Power of positive thinking

ROBERT TYCHKOWSKI -- Sun Media

, Last Updated: 8:35 AM ET

PHOENIX -- It's very early in the schedule, they're still adjusting after a major off-season facelift, they're the second youngest club in the league and they just played back to back games against the best goalie in the NHL.

We get it.

It's not time to panic.

But when you've lost four straight, and your offence has shrivelled up and your power play, despite all those new faces, looks even worse than it did last year, it is time to worry.

DELICATE BALANCE

That's where the Edmonton Oilers are right now, trying to strike the delicate balance between patience and concern, knowing that too much of either could spin them into an even deeper slump than the one they're in right now.

"Guys are obviously upset," said defenceman Matt Greene.

"We got into this trend late last year, losing games. Nobody wants to accept it, nobody wants to take it and say we're a young team, we're going to get better. We want to win right now.

"At the same time you can't go berserk and think the ship has already sunk. It's a long trip."

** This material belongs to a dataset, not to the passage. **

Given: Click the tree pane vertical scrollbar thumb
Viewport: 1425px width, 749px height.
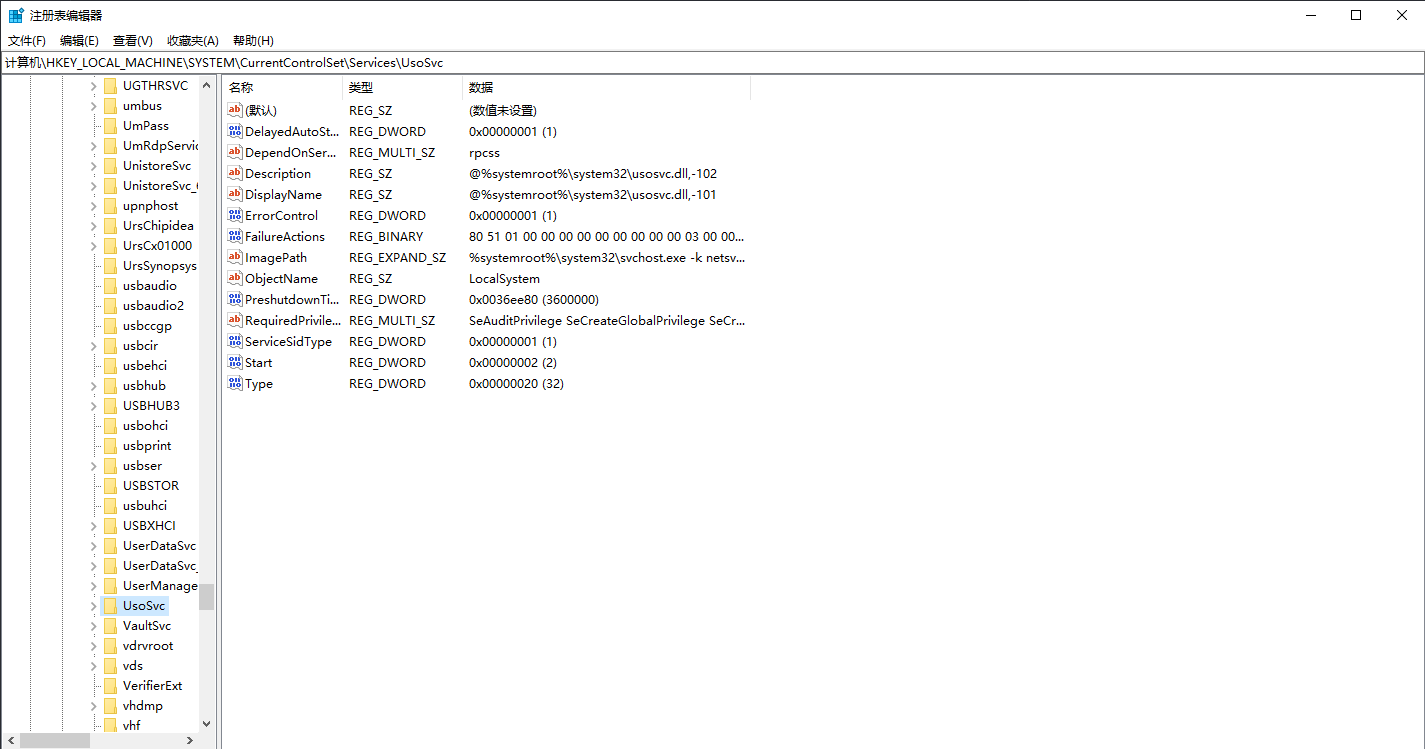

The veterans among them say the only thing that sinks a losing team faster than denial is hysteria. So with last year's 2-18 finish still patrolling their nightmares, it's important they don't fall into a 'Here we go again,' mindset.

"This (the slump) is something we have to rectify immediately," said defenceman Steve Staios. "But as important as it is to stop this thing right away, you have to put it in perspective, handle it the proper way. The last thing you can do is get down and frustrated - that's when it starts to spiral.

"The veterans here have to set an example on how to deal with tough times because this isn't going to be the only one this season. If you learn how to handle it properly it shortens the amount of time that you're not playing well."

But while keeping the club's confidence level up is crucial, it's not always easy on a kid-loaded team that finished 13th in its conference last year. And if a young and fragile team like Edmonton gets the heebie-jeebies, they can last all year.

"It's a long season, there's a lot of ups and downs and we know that better than anybody," said Jarret Stoll. "You push the panic button now, you start pointing fingers and you're not doing any good for yourself and the team."

So the mantra in the dressing room is this: Yes, we have some problems. No, it doesn't mean we're going to be a dogspit team like last year.

"We know there's going to be some good times and some bad times," said Sheldon Souray. "We knew there was going to be a certain amount of time to get everyone together on the same page. It's too early to be getting really frustrated and really down. We've done some good things.

"We don't want to let the negative feelings creep in because once that happens it's contagious and it starts going fast. We're going to stay positive. We're not going to judge ourselves after six games ... but we do have to play better."

Soon, because it doesn't take long before six games becomes 16 and it's not early in the season anymore. So if the positive reinforcement doesn't start producing results, it'll be time to crack the whip.

WINNING IS A MUST

"You can be as positive or as negative as you want to be, but at the end of the day you have to win," said Greene.

"If that's what it takes for guys to win games, being on edge and being a little sour all the time, if we're winning games, so be it.

"We just have to find what's good for us. I think our team operates best when it's loose and having fun, but if that's not getting results then you have to take the other approach. No smiles, crack the whip, get the job done and come back and do the same the next day. Whatever works."